Australia's largest city of Sydney should prepare itself for more Covid-19 cases, New South Wales state Premier Gladys Berejiklian has warned, as authorities take action to contain a new virus cluster in the city's northern coastal suburbs.
About a quarter of a million residents in the affected suburbs of Sydney have been asked to stay at home for three days and people from outside areas urged not to visit as authorities set up more emergency testing centres.
"We're bracing ourselves for more cases today, no doubt about that ... the next 24-48 hours will be critical," Ms Berejiklian told Australian Broadcasting Corp television.
"We're taking this extremely seriously. We want to get on top of it as soon as we can, to give people as normal a Christmas as possible."
Ms Berejiklian said the original source of the virus was an international strain and that genomic experts were trying to find how it reached the local community.
The number of coronavirus cases jumped to 17, authorities said today just hours after reporting two new cases.
New South Wales, of which Sydney is the capital, has been easing social distancing restrictions in recent days due to low or no local cases.
The new cluster has prompted other states to tighten their internal borders.
Australia has reported just over 28,000 Covid-19 cases and 908 deaths since the pandemic began and estimates most active cases in the country are returned overseas travellers in hotel quarantine.
Elsewhere, the Japanese capital of Tokyo said the strain on its medical system from the Covid-19 pandemic was severe, raising its alert level to the highest of four stages as the number of cases spiked to a record daily high of 822.
A health official said it had become difficult to balance the care of Covid-19 patients with regular ones as hospital beds filled up, assigning a "red" alert for medical preparedness for the first time.
"Medical service providers have exhausted all spare resources," Masataka Inokuchi, vice chair of the Tokyo Medical Association, told a coronavirus monitoring committee meeting attended by Tokyo Governor Yuriko Koike. "Reducing the number of (Covid-19) patients will be the only way to go."
The metropolitan government said the number of coronavirus cases hit 822 today, surpassing the previous record of 678 reached a day earlier.
A month ago, the city raised its coronavirus alert for new infections - a separate category - to the highest level.
It had kept its alert for medical preparedness at the second-highest level at the time, indicating a need to boost hospital capacity but a notch below critical conditions.
South Korea reports record coronavirus deaths as lockdown fears spark panic buying
South Korea reported a record number of Covid-19 deaths today as the country's biggest wave of infections since the start of the pandemic strained hospital resources and sparked panic buying in anticipation of a harsh new lockdown.

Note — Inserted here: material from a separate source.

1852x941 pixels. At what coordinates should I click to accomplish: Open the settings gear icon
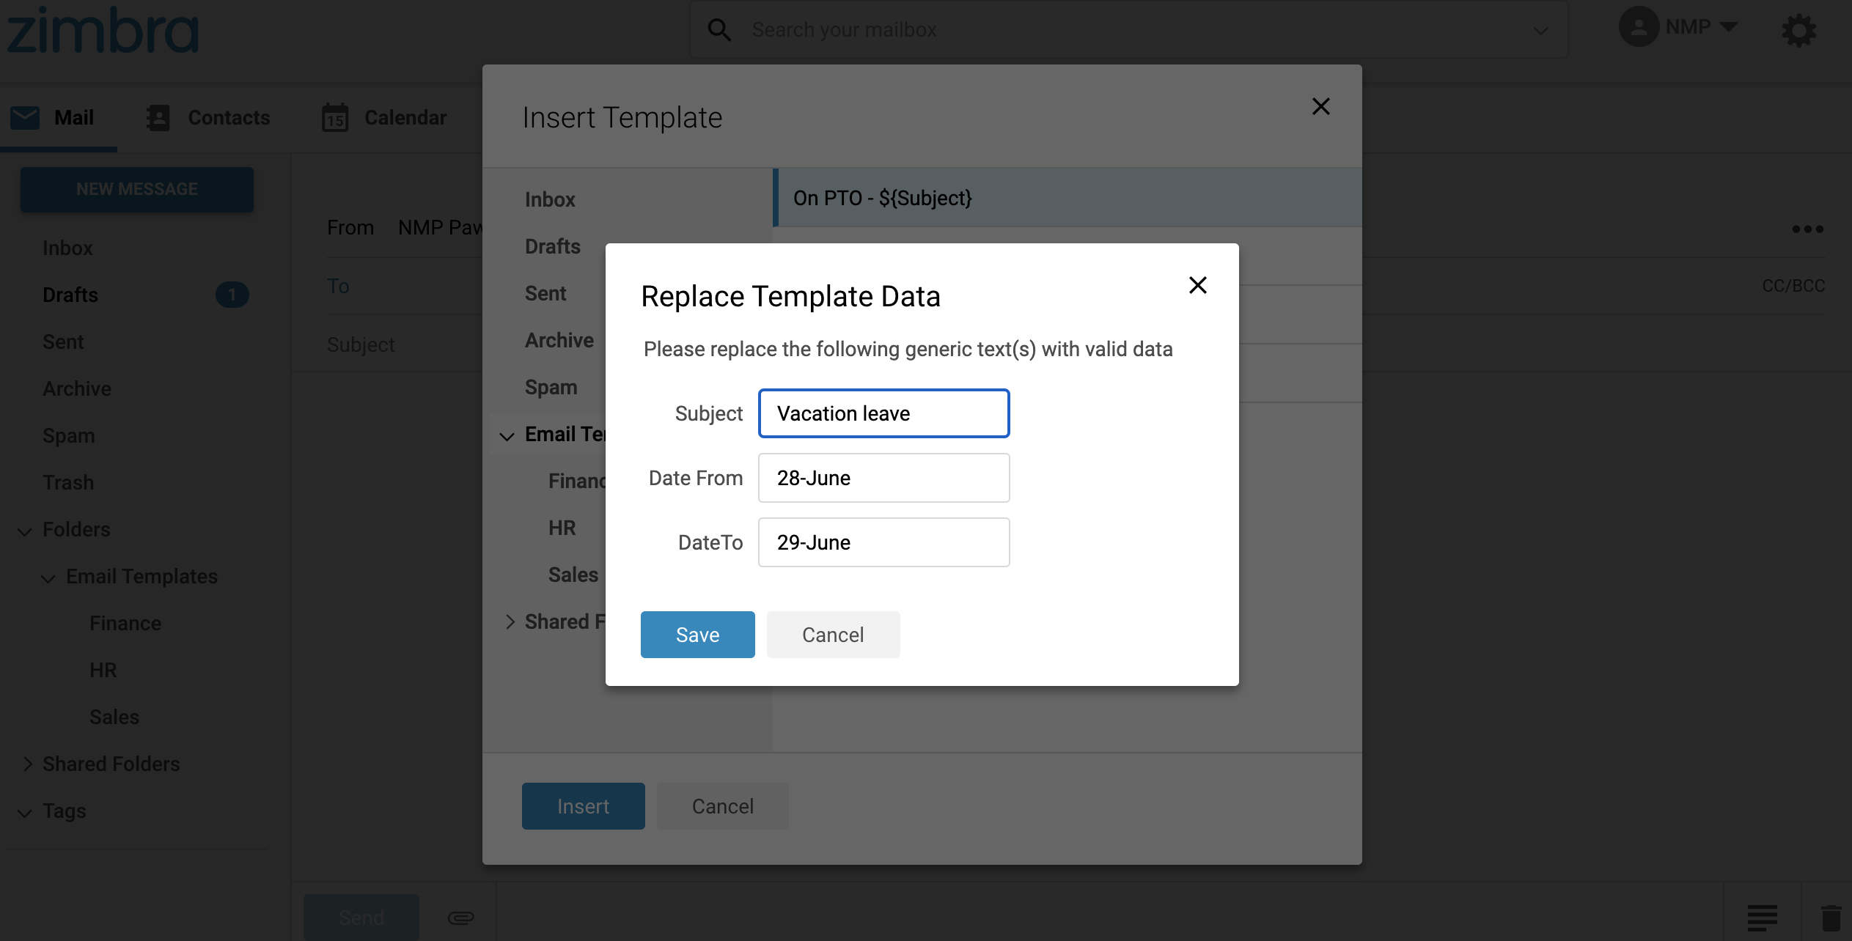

The virus had claimed another 22 lives as of midnight, sharply up from a previous high of 13 deaths in a single day earlier in the week, the Korea Disease Control and Prevention Agency (KDCA) reported.
Deaths were expected to rise after infections had spiked in Seoul and surrounding areas, with another 1,014 cases reported today including a daily record of 423 in the densely populated capital city.
Tighter social distancing rules have failed to reverse the trend and the government has warned it may have to impose harsher restrictions on business activity, though it says that move would only be a last resort.
Many residents of Seoul have started stocking up on food and other essential supplies in anticipation the city will be locked down for the first time to halt the spread of the disease.
The government said it would give people plenty of warning before imposing stricter curbs.
For much of the year South Korea had managed to keep cases low through aggressive tracing and testing.
The new wave emerged from multiple clusters in the capital city of Seoul, which saw a daily record of 423 new cases, as well as in its densely populated suburbs.
Hospitals were at a breaking point with only three critical care beds available as of yesterday in greater Seoul, an area with a population of almost 26 million people.